Other than the theme entry of Kobe Beefs, there were other references with ties to Japan in the grid, including the intersecting entries of NOH (56A: [Japanese dramatic art form]) and ITO, who won the silver medal at the 1992 Olympics in figure skating (47D: [Midori on the ice]). Seeing MOO JUICE is going to make me think of that term when looking at milk for probably a few days going forward (2D: [Milk, in diner slang]). Before heading out, I have to post a video of, at the time of watching it in the early 1990s, one of my favorite commercials of all time. A huge part of me now regrets liking this commercial because it does make light of concussions, especially with football players and all the players that have played and are now suffering from CTE. Still, the little kid in me laughs when seeing it again. All I have to say now to introduce this commercial is…I’M BATMAN (3D: [Declaration by the Dark Knight featured in Internet memes]).

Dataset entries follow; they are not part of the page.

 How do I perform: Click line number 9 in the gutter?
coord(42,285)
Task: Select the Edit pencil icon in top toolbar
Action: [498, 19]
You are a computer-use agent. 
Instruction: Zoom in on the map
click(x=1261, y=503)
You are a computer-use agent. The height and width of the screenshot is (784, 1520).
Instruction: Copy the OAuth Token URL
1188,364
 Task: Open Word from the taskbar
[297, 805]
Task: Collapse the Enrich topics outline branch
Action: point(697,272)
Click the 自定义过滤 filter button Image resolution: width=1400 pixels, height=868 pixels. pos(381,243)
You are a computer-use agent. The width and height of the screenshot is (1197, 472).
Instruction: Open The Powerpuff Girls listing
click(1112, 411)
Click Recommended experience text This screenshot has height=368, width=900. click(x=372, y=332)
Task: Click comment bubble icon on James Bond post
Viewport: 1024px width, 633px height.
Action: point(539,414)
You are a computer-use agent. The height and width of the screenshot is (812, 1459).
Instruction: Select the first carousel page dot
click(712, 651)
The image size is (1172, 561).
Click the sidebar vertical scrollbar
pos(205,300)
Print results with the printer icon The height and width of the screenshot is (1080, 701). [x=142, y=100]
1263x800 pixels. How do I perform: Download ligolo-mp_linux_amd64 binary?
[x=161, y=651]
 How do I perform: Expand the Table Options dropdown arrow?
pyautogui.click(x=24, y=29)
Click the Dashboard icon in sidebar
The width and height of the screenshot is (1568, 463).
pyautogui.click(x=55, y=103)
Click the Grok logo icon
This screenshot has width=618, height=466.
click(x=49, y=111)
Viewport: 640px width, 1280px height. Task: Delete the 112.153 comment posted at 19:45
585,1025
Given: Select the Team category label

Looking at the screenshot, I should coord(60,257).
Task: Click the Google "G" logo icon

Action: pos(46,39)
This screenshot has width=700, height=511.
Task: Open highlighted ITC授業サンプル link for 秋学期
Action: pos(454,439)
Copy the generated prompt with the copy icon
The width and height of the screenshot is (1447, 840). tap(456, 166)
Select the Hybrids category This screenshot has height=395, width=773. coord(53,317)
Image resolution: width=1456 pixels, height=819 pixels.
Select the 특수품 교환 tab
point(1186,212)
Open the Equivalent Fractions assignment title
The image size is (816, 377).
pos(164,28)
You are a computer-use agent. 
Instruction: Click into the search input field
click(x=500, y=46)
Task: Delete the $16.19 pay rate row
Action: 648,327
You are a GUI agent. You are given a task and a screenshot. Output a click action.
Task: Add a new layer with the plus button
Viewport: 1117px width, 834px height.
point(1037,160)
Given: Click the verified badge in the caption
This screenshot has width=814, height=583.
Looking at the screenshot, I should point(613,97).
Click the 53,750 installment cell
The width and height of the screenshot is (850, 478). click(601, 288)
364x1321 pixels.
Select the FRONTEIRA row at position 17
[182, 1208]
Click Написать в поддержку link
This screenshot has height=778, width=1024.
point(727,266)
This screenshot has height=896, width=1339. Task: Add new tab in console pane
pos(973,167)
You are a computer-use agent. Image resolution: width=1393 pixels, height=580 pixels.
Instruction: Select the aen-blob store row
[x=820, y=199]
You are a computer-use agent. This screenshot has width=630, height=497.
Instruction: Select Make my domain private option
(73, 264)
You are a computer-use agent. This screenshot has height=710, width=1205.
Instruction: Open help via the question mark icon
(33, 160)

“Sports will make you smarter” moment of the day: RAT TAIL (55A: [Hairstyle worn by assorted young Jedis]) – The RAT TAIL has definitely been sported by athletes across the world, but probably the most famous athlete to sport the rat tail is Roberto Baggio, the Italian soccer great who is best known for his penalty miss at the 1994 FIFA World Cup Final in Pasadena that saw Brazil win the title at the expense of Italy. Honestly, this is a MEAN rat tail(s)!
Thank you for the time, and I hope you have a great weekend! See you tomorrow!
Elliott M. Abrams’ LA Times crossword – Gareth’s write-up
Today’s puzzle features a combination of two theme tropes: clue-answer reversal, and vowel progression. Clue-answer reversal is never my favourite genre, as it usually results in clumsy answers forced in order to fit the required lengths of the grid. If you had SHAQ in the grid would simply [Ex-NBA Center] ever be the clue? The rest, ARABNOBLE, RAZORBLADEMAKER (though ‘brand’ would fit better, perhaps?), OVERWHELM and OPENOYSTERS work. The vowel progression part seems a little wonky in that you have short a, long a, short i, short o, short u. Or do Americans pronounce SHEIK sheck?
Not a who lot to highlight outside of the theme:
- [Fortress of Solitude], JOREL – Wait, Superman has a lair?
- [“Thou,” in the Keats lines “When old age shall this generation waste, / Thou shalt remain … a friend to man”], URN – excellent extra-effort clue, that!
- [1989 Jack Nicholson role], THEJOKER. Balance for JOREL!
- [Dachshund docs], VETS. Would have used “dachsie” myself, although the shortening is indicated by ‘docs’.
- [Many a pro athlete’s pride], TAT. You wanted ABS, didn’t you? I did!